Vermilion legislators say its about to get ‘ugly’ in Baton Rouge
State Rep. Bob Hensgens
BATON ROUGE - The news is not good when it comes to Louisiana’s budget next year.
Higher education and health care services are bracing for deep cuts next year.
Louisiana’s colleges and universities have been told to brace for at least $300 million in financial reductions during the next fiscal year.
On Monday, Louisiana downgraded its overall revenue forecast because of the recent drop in oil prices. The state will have to make $103 million worth of midyear cuts in the next five months for current state budget to work. Meanwhile, next year’s financial shortfall has grown to $1.6 billion.
Both Vermilion Parish legislators know what is about to happen in April is going to “hurt” and at the same time get, “ugly.”
“I don’t think we can fix a $1.6 billion hole without a lot of hurt and pain,” said Rep. Bob Hensgens. “The frustrating part is we knew it was coming and chose to do nothing. Oil prices have made the problem worse, but the legislature and administration ignoring the facts for seven years is the real problem.

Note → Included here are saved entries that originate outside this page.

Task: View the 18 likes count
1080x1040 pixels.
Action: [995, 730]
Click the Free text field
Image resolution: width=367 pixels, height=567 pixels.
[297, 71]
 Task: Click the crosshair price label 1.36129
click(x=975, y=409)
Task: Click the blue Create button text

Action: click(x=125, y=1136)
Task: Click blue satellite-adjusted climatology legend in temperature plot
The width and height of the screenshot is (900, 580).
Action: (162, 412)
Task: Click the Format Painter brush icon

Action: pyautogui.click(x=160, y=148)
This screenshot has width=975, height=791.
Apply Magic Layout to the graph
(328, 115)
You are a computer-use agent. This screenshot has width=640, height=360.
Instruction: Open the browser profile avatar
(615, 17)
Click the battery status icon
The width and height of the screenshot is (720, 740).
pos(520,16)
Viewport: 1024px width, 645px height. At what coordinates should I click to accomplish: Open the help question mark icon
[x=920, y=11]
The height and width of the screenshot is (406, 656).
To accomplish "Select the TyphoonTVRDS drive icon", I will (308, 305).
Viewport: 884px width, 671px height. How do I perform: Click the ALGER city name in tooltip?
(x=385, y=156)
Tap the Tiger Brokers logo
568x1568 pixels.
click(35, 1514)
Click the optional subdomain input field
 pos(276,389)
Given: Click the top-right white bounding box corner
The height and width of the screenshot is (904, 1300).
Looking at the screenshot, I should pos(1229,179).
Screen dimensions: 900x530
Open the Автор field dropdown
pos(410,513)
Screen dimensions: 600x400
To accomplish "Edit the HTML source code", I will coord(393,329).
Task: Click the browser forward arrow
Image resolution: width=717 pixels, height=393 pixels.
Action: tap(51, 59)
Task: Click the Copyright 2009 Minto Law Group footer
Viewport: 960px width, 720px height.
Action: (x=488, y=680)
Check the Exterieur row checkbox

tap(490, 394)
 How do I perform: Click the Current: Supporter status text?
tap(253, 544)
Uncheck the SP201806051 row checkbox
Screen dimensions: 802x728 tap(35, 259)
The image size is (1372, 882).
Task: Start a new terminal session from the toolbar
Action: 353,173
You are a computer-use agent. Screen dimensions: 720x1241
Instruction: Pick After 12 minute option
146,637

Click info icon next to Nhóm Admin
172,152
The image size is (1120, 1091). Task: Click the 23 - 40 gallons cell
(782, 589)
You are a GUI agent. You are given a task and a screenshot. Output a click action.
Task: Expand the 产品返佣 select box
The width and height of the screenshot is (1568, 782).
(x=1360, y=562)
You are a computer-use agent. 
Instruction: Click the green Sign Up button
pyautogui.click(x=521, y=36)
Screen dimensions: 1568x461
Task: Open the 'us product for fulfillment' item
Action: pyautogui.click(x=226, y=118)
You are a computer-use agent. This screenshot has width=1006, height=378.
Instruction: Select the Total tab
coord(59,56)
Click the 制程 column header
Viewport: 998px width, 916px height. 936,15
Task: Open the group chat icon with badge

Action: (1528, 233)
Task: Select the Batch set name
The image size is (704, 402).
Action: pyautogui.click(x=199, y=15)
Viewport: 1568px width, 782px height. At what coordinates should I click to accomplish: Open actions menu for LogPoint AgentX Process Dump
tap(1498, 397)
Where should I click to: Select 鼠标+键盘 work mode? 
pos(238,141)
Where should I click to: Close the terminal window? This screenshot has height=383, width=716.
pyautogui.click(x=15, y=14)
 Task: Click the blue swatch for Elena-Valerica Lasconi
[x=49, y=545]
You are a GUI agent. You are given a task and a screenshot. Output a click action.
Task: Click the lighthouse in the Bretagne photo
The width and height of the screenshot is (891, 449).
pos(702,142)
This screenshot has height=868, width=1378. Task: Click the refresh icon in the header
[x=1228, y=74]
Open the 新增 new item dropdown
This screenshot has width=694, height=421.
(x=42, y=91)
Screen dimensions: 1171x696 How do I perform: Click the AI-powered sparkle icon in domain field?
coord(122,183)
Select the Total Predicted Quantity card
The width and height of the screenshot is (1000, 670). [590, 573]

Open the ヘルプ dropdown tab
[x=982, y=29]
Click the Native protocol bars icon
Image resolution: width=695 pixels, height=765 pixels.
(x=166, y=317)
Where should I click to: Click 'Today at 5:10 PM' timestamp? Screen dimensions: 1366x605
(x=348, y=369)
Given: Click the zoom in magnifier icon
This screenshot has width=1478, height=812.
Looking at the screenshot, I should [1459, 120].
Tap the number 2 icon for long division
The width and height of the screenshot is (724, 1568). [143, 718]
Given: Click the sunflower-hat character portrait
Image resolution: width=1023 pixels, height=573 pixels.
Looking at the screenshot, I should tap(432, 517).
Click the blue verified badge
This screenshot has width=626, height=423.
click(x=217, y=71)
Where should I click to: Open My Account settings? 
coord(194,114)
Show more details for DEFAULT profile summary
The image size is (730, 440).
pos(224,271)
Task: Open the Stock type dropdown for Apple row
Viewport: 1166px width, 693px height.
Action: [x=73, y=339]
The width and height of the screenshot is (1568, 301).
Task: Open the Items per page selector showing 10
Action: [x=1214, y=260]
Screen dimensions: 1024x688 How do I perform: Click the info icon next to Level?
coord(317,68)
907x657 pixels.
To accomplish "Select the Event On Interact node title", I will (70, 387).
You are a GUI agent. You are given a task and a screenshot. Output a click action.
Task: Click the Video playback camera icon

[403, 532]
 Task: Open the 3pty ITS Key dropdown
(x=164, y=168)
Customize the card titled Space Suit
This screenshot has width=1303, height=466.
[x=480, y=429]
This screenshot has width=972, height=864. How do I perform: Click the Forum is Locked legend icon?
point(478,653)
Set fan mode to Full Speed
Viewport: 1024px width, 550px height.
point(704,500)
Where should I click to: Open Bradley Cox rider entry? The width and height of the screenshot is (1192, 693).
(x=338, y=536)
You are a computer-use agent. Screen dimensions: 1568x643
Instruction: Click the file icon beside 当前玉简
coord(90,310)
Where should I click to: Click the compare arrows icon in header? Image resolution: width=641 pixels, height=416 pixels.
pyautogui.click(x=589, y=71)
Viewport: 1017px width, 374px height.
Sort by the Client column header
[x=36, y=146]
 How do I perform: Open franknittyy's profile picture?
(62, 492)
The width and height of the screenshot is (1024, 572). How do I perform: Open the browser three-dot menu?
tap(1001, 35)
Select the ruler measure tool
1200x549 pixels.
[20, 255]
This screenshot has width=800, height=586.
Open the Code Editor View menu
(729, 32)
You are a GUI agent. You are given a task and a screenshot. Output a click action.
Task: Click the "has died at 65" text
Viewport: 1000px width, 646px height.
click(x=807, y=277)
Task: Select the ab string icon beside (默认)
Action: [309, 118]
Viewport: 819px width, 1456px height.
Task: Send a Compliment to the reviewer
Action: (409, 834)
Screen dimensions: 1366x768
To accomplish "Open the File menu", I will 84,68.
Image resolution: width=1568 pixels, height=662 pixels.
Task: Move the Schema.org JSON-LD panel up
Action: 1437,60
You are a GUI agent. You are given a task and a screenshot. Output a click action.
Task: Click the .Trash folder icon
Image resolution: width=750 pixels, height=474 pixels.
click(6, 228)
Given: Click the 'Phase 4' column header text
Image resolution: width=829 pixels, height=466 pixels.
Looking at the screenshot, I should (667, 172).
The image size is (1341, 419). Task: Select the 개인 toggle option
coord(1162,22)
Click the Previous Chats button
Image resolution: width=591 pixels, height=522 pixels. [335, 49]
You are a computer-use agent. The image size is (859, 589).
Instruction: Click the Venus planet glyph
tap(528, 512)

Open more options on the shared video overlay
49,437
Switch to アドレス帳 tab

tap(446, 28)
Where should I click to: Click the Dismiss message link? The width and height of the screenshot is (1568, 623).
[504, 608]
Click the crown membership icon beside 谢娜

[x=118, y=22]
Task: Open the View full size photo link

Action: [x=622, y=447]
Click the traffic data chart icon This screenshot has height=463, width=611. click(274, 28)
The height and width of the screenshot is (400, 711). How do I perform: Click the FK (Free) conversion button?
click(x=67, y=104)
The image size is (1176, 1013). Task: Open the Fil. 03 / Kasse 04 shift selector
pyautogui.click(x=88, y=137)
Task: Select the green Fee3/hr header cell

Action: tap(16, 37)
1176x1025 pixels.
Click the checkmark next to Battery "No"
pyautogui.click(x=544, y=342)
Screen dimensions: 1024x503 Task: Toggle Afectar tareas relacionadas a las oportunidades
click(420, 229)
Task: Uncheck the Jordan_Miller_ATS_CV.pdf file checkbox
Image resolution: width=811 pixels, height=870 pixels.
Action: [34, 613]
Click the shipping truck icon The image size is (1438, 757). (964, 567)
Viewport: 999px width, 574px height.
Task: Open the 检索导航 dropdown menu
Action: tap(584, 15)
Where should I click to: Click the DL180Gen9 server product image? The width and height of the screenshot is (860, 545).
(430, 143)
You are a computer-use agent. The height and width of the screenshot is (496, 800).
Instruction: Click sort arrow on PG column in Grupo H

“Now the bill is due, and I am afraid it is going to get ugly,” Hensgens said.
The Department of Health and Hospitals was preparing to absorb a $250 million shortfall in state funding. Now, Gov. Bobby Jindal’s administration is saying the higher education and health care deficits next year could be as much as $50 million to $100 million higher than those original estimates.
These cuts come on top of $180 million in state budget reductions that have already been made over the last two months, also due to falling oil prices.
The governor and Louisiana Legislature will tackle the $1.6 billion hole in the next budget cycle during its April lawmaking session.
Sen. Jonathan Perry of Vermilion is not looking forward to the spring session because of the cuts.
“Unless something changes real soon, this will be the most difficult session we have faced since being in the legislature,” said Sen. Perry.